++++ Given data ++++

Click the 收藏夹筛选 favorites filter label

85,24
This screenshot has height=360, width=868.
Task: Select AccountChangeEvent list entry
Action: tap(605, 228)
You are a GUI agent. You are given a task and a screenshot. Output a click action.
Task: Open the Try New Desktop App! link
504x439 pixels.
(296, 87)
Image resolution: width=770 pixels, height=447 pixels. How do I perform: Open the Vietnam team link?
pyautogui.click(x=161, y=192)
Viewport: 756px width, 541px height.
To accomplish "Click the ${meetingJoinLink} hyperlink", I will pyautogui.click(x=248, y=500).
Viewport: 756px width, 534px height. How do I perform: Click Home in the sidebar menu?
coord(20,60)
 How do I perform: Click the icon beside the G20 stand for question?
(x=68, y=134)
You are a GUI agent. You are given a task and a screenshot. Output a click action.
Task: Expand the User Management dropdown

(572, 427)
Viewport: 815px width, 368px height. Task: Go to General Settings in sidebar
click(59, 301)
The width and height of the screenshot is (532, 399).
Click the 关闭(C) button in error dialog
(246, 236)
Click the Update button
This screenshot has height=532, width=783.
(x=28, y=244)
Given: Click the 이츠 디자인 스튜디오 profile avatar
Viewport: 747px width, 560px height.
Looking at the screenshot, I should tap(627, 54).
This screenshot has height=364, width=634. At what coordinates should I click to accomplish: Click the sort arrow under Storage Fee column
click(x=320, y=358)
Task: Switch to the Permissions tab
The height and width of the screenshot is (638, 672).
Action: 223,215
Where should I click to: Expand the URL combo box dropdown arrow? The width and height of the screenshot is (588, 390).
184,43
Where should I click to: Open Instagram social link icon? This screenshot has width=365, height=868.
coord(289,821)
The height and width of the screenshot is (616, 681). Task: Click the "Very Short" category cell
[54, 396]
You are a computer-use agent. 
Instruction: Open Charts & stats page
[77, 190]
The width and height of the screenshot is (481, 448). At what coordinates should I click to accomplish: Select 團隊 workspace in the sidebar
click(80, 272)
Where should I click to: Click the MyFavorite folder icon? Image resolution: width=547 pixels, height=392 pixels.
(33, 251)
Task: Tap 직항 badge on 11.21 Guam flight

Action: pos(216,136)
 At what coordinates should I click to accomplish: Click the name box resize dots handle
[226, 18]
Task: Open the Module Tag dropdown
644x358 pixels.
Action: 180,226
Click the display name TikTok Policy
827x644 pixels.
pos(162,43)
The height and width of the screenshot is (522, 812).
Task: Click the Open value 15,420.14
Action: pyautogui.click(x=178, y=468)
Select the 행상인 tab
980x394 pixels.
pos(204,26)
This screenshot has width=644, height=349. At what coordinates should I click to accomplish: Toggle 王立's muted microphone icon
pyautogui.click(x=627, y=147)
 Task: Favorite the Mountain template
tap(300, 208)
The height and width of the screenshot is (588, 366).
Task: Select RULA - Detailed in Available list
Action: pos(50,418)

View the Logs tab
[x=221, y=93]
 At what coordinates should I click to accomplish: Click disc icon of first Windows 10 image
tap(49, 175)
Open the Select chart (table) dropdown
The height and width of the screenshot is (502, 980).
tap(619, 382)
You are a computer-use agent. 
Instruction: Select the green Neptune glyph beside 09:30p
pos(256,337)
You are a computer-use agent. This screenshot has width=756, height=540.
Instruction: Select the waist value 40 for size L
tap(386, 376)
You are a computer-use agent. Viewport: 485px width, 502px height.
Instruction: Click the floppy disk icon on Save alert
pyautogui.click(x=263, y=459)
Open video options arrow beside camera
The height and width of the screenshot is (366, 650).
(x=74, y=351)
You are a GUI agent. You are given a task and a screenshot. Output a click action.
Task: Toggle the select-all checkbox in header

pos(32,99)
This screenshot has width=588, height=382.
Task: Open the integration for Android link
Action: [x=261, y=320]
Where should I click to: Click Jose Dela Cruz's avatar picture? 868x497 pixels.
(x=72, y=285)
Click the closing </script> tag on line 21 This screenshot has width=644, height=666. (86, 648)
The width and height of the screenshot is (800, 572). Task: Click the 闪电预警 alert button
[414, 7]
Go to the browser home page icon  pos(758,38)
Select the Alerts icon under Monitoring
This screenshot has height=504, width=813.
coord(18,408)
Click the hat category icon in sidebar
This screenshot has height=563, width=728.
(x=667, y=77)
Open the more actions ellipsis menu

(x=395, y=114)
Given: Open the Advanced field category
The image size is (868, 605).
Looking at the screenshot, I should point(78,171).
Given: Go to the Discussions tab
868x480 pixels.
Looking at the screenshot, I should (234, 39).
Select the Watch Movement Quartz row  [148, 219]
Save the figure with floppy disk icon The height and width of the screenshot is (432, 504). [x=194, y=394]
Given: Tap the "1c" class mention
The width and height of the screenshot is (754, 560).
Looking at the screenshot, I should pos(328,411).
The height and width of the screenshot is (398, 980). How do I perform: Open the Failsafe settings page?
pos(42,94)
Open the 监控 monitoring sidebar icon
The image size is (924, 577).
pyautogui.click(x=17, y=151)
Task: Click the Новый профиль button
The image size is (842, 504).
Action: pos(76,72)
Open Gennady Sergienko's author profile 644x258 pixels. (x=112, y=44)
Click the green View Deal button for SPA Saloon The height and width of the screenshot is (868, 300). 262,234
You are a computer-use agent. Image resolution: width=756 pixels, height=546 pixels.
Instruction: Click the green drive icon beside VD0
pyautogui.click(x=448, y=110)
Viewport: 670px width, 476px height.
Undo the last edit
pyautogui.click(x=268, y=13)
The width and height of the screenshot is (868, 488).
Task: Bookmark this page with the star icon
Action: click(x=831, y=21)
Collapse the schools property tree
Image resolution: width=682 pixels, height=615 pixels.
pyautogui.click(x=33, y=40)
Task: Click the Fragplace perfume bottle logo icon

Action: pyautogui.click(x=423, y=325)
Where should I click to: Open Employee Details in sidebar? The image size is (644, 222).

++++

Pull from the data each line where the string "computer" turns up.

Solution:
You are a computer-use agent. 
You are a computer-use agent. 
You are a computer-use agent. This screenshot has width=756, height=540.
You are a computer-use agent. Viewport: 485px width, 502px height.
You are a computer-use agent. Image resolution: width=756 pixels, height=546 pixels.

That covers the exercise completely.